Abus de pouvoir
Abus de pouvoir
par Richard Werly
Guantanamo n'est pas un trou noir juridique. Les 450 détenus qui s'y trouvent ne sont pas des «combattants ennemis» dépourvus de statut, et donc de droits. En estimant que George W. Bush a «outrepassé ses pouvoirs» dans sa conduite de la guerre contre le terrorisme, la Cour suprême des Etats-Unis vient de prononcer bien plus qu'un arrêt historique. Ses magistrats, par cinq voix contre quatre, mettent à bas l'édifice moral et politique construit depuis les attentats du 11 septembre 2001 par le locataire de la Maison-Blanche.
Tout l'argument du président américain et des faucons qui l'entourent consiste en effet, depuis la tragédie de New York, à rejeter les suspects d'actes terroristes et les combattants d'Al-Qaida dans la catégorie des non-hommes. A quoi bon se soucier de leur sort, plaidaient les défenseurs de l'actuelle administration américaine, puisque leur seul but est de tuer et de mettre à bas notre modèle d'Etat ? C'est ainsi que la porte à tous les abus a été ouverte. Tribunaux spéciaux. Tortures. Coups militaires tordus. Le credo guerrier de George W. Bush distille depuis le début le même venin : on ne lutte pas contre des non-hommes. On les élimine.

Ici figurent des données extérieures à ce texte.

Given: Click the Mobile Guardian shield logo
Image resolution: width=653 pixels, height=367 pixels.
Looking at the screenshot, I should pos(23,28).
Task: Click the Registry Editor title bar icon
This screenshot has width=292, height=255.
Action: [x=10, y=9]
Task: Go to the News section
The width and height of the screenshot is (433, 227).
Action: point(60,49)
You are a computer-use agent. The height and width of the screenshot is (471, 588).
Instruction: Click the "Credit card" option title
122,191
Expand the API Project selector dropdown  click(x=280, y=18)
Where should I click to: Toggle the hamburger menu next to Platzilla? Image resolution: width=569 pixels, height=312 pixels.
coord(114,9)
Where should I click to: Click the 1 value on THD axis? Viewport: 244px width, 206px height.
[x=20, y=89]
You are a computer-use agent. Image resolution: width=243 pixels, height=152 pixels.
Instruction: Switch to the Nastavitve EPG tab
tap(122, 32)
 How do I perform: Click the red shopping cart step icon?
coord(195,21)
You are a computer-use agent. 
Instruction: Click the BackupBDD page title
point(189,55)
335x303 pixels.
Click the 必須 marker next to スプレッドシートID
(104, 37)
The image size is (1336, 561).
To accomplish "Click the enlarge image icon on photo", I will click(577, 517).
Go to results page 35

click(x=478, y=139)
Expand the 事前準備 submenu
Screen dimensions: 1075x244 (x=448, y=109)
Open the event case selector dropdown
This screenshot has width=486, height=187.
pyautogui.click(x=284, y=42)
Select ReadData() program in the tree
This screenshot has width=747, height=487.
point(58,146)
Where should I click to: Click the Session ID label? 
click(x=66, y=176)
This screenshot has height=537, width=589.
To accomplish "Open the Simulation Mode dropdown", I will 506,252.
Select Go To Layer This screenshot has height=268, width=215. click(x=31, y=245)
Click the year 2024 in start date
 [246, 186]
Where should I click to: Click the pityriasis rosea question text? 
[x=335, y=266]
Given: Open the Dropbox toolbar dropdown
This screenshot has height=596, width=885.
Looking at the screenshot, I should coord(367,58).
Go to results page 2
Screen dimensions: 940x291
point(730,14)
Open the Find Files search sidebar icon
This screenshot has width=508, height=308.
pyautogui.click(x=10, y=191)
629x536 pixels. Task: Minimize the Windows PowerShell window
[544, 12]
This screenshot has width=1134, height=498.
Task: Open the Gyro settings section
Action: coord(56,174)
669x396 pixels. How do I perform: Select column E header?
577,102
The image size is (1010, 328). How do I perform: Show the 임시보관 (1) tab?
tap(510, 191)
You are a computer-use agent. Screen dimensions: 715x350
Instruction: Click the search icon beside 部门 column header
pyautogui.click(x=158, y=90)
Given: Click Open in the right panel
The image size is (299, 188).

Par cinq voix contre quatre, la plus haute juridiction américaine a mis à bas jeudi cette dérive politico-militaire. Son verdict, qui n'impose pas la fermeture de Guantanamo, rappelle au président de la première puissance mondiale que les règles de l'exercice du pouvoir ne varient pas en fonction de la menace. Qu'il ne suffit pas de bannir le terme «prisonniers de guerre» pour soustraire des individus arrêtés dans le cadre d'hostilités armées à l'application des Conventions de Genève. Et qu'une guerre sans justice ne peut pas être une guerre juste.
Il faut bien sûr se féliciter de cette victoire de l'Etat de droit sur les abus de pouvoir, et la mettre à l'honneur de la démocratie américaine. Mais il faut aussi garder les yeux ouverts: ces cinq années de guerre contre le terrorisme menée par George W. Bush, avec Guantanamo et tant d'autres prisons restées secrètes, ont alimenté la gangrène du non-droit. Qu'une institution comme le Conseil des droits de l'homme de l'ONU, protecteur nouveau-né des libertés, aura le plus grand mal à terrasser.